The Sidney Sun-Telegraph - Serving proudly since 1873 as the beautiful Nebraska Panhandle's first newspaper

By William H. Benson
Columnist 

Pestilence

 

On June 26, 1284, officials in a German town called Hamelin hired a musician to rid the town of its rats. The “rat-catcher’s magical flute” hypnotized the rats that followed the piper out of Hamelin’s gates and into the Weser River, where they all drowned.

Although the story is based upon verifiable historical facts, it has since passed into folklore, as a fairy tale once told by the Brothers Grimm. One can only wish for as simple a solution as a magic flute to drown and destroy all forms of pestilence.

For example, the wheat stem sawfly severely reduced yields in this year’s winter wheat crop.

Long a threat to spring wheat production in the northern plains of North and South Dakota, and Montana, “it has now emerged as a significant pest of winter wheat as well,” in southeastern Wyoming, Nebraska’s Panhandle, and also, since 2010, in northeastern Colorado.

The female sawfly, “wasplike in appearance, with a shiny black body with three yellow bands around her abdomen,” lays 30 to 50 eggs” inside a wheat stem. The larvae then crawl down the stem towards soil level, where it cuts a notch in the stem. The upper stem then breaks off just before harvest.

Various forms of insect infestations have plagued the western states since the first settlers arrived.

Brigham Young arrived in the Great Salt Lake area on July 24, 1847. He and his fellow Mormons were determined to build farms there, but the crickets, actually katydids, most impressed them.

“The ground seems alive with very large black crickets crawling around the grass and bushes,” said one farmer. Brigham Young said, “Mammoth crickets abound in the borders of the Valley.”

Early the next spring they plowed the soil and planted seeds, hopeful of a good crop. A farmer said, “wheat, corn, beans, and peas are all up and looking grand, and grass is 6 inches high.”

Then, in mid-May, a swarm of the dreaded crickets attacked the tender young green plants.

One of Young’s wives said, “the crickets came by millions, sweeping everything before them. They first attacked a patch of beans, and in twenty minutes, there was not a vestige of them to be seen. They next swept over the peas. We went out with a brush to drive them out, but they were too strong for us.”

Horrified, the Mormons tried to combat this army of invaders with noise, mallets, fire, and water. One technique they tried was for two guys to pull a rope back and forth across the tops of the grain to knock the climbing crickets off the stem, before they reached the heads and devoured the grain kernels.

Nothing seemed to work though, because of the crickets’ vast numbers. Then, on June 9, they witnessed, what they later called, a miracle, when seagulls arrived and began consuming the crickets.

In a letter to Brigham Young, his fellow farmers wrote, “The sea gulls have come in large flocks from the lake and sweep the crickets as they go.” The Mormons claim that those gulls saved the Mormons’ crop that season.

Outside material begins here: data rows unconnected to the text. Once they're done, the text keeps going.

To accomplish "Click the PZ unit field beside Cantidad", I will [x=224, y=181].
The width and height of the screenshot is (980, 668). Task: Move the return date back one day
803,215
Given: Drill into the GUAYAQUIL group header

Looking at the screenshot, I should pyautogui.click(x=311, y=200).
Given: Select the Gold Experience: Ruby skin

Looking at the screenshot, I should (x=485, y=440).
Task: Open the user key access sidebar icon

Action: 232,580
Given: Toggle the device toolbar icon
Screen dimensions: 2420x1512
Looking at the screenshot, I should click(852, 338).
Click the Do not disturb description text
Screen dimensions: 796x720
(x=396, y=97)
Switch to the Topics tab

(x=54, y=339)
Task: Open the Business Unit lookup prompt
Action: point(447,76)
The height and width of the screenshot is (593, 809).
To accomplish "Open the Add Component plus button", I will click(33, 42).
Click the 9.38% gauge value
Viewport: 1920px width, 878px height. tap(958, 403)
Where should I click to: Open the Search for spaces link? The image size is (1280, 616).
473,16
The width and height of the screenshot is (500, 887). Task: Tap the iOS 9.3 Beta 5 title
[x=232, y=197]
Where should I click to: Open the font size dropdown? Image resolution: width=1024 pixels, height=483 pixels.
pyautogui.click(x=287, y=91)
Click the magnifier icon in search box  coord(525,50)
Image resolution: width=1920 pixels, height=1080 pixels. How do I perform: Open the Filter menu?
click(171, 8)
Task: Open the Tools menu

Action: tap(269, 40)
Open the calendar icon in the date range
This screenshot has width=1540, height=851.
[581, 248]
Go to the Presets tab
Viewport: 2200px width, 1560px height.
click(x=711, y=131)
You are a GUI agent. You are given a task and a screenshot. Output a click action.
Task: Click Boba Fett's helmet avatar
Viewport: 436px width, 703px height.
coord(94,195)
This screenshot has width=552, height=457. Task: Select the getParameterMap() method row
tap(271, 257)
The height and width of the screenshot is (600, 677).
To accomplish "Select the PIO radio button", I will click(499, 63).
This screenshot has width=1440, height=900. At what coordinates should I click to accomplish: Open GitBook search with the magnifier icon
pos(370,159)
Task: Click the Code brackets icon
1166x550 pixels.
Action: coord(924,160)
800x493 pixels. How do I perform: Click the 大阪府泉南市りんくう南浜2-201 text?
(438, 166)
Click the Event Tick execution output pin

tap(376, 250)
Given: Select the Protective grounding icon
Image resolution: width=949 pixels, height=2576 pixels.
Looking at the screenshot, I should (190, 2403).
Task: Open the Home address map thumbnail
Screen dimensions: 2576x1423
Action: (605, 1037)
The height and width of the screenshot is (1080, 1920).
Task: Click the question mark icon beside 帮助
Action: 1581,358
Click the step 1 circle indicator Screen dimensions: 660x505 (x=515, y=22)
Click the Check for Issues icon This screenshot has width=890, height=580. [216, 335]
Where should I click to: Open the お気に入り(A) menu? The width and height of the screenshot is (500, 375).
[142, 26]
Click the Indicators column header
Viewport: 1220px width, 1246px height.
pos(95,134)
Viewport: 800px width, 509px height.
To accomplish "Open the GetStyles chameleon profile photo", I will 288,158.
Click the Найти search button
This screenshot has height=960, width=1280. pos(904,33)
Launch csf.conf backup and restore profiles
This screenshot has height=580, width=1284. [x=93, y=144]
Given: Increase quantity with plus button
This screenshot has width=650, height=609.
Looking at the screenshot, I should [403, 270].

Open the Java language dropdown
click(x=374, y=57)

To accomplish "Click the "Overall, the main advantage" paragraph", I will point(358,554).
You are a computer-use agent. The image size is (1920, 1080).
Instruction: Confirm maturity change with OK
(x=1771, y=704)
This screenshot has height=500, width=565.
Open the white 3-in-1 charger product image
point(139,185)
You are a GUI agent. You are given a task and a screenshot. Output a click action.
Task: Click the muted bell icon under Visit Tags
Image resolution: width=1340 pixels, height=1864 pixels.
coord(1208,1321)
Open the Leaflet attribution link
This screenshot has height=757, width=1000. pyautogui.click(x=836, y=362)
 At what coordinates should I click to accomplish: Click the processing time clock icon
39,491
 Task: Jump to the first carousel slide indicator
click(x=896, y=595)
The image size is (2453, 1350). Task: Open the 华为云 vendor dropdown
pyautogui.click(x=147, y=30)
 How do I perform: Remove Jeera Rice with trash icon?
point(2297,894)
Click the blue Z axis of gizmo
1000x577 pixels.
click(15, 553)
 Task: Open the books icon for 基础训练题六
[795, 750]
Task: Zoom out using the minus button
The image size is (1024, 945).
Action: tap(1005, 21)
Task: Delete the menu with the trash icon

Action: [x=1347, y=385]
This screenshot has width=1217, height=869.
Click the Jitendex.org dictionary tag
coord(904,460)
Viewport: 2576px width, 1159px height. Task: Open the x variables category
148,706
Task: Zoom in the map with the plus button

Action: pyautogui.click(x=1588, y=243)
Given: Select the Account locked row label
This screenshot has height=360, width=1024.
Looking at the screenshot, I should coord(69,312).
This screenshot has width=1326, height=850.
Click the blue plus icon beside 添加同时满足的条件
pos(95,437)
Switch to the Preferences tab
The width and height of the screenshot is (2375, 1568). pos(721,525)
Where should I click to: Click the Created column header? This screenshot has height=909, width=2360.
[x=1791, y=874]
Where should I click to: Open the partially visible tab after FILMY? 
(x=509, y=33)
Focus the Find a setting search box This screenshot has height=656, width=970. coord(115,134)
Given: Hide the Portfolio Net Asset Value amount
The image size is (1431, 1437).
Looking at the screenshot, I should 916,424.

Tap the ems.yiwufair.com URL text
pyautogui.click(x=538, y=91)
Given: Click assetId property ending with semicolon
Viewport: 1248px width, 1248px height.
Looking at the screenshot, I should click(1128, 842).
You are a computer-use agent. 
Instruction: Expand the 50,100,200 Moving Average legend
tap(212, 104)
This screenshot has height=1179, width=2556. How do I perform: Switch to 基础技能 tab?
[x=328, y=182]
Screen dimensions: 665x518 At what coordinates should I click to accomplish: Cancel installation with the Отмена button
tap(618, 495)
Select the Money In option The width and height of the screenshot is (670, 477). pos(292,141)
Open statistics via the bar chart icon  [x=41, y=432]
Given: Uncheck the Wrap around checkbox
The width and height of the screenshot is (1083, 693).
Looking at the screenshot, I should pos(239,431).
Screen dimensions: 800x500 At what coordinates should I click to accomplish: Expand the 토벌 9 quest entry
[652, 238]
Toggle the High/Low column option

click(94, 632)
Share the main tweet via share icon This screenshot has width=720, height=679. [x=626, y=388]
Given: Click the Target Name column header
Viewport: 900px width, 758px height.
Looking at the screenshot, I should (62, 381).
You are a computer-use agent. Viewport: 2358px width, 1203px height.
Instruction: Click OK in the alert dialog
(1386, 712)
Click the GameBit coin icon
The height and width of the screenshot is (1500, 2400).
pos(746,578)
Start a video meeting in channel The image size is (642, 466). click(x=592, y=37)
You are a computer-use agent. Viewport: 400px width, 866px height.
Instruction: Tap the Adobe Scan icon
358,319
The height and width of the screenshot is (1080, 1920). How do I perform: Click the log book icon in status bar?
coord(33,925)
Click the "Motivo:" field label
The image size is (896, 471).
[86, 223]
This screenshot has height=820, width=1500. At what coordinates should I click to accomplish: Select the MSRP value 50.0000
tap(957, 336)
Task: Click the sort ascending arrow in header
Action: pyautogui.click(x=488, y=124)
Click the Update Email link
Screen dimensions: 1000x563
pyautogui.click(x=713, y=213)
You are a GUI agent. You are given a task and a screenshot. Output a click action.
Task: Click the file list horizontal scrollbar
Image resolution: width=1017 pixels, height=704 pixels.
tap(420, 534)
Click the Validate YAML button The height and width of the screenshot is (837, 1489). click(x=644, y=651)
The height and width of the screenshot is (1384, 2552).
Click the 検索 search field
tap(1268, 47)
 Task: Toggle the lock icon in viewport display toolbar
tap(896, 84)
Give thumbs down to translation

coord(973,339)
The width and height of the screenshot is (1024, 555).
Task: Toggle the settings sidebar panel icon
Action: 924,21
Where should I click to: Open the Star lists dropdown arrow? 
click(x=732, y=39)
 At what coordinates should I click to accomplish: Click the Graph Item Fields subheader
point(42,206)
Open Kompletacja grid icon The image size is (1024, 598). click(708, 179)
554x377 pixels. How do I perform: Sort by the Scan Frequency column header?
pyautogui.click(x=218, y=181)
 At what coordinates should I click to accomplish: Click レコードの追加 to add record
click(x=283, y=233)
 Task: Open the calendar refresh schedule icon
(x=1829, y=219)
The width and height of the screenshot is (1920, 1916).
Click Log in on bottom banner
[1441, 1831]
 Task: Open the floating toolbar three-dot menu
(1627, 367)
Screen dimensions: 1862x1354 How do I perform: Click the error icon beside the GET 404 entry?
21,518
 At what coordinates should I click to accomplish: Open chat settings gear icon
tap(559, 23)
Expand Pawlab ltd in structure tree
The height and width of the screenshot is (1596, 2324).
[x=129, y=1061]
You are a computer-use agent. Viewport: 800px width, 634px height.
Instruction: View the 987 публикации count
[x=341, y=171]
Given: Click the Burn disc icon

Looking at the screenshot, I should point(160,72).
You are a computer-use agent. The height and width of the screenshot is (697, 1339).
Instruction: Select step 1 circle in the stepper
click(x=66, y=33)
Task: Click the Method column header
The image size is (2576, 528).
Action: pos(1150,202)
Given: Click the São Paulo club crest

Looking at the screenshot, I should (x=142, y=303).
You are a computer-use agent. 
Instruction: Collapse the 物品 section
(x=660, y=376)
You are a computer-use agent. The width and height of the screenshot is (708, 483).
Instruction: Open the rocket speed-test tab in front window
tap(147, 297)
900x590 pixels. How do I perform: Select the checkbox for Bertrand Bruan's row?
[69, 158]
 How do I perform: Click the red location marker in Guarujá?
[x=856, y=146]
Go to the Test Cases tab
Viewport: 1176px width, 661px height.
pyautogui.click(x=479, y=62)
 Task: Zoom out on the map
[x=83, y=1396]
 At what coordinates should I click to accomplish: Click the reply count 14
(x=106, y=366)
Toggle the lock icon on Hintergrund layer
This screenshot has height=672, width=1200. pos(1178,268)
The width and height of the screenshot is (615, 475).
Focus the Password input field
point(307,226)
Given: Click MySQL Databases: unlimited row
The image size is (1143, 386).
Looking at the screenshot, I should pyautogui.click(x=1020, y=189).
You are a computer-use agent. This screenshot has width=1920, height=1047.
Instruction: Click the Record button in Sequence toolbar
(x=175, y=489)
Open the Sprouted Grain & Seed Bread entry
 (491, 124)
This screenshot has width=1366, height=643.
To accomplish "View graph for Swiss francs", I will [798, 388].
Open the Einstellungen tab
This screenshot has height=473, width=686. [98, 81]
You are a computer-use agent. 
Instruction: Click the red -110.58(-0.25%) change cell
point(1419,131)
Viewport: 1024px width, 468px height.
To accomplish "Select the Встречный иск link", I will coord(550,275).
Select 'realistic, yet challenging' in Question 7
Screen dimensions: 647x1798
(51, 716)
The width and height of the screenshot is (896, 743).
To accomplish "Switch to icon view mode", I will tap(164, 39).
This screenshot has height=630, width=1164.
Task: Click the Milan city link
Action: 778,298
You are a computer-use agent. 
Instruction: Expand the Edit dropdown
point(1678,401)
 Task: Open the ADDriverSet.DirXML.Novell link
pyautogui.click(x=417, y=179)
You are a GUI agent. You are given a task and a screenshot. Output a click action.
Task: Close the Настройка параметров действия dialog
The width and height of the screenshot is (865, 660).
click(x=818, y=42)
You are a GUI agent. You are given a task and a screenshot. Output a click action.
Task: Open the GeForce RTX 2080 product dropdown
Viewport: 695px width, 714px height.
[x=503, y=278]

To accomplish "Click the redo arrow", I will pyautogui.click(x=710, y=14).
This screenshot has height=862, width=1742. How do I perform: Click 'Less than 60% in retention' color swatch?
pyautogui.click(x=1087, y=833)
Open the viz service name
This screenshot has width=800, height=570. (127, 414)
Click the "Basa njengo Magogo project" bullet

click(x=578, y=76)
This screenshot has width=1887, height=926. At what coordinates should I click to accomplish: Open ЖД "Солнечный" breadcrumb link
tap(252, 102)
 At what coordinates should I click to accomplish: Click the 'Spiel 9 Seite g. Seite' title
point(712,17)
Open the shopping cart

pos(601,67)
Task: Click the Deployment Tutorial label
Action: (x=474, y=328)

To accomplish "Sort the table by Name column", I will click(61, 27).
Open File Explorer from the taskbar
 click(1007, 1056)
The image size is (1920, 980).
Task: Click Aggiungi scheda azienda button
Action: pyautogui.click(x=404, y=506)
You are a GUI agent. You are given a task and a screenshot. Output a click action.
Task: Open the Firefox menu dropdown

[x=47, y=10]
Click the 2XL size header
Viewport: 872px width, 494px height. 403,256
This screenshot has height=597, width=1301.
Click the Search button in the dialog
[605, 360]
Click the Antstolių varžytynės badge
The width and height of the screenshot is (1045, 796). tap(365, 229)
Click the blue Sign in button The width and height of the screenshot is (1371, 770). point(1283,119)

Utah’s state bird is now the California gull, and a monument to that gull stands in front of the Salt Lake Assembly Hall on Temple Square, in Salt Lake City, Utah.

Another insect invasion occurred, but this time on the Great Plains. Called the Locust Plague of 1874, it began on July 20, when a swarm of the Rocky Mountain locusts — migratory and destructive grasshoppers — fled east, from the mountains onto the plains, in a frantic search for food.

The swarm soon stretched from Canada and the Dakotas in the north, to as far south as Texas. Residents throughout the Dakotas, Nebraska, Kansas, eastern Colorado, Minnesota, Iowa, Oklahoma and Missouri all witnessed the locusts’ destructive talent.

An editor of a Wichita newspaper wrote,

“They came upon us in great numbers, in untold millions, in clouds upon clouds, until their fluttering wings looked like a sweeping snowstorm in the heavens, until their dark bodies covered everything green upon the earth.

“In a few hours many fields that had hung thick with long ears of golden maize were stripped of their value and left only a forest of bare yellow stalks that in their nakedness mocked the farmer.”

A New York Times reporter, in Kansas, said, “The air is literally alive with them. They beat against the houses, swarm in at the windows, covering the passing trains. They work as if sent to destroy.”

Bad news soon turned good. The next spring, “a late snowstorm and a hard frost killed most of the immature insects, trillions of them, allowing farmers time to replant their crops.” As the years passed, the Rocky Mountain locust thinned, disappeared, and went extinct. It was last seen in 1902.

Of pestilence, the poets write, “The locust has no king, just noise and hard language.” “He who desires, but acts not, breeds pestilence.” I say, find that magic flute, and pay the piper.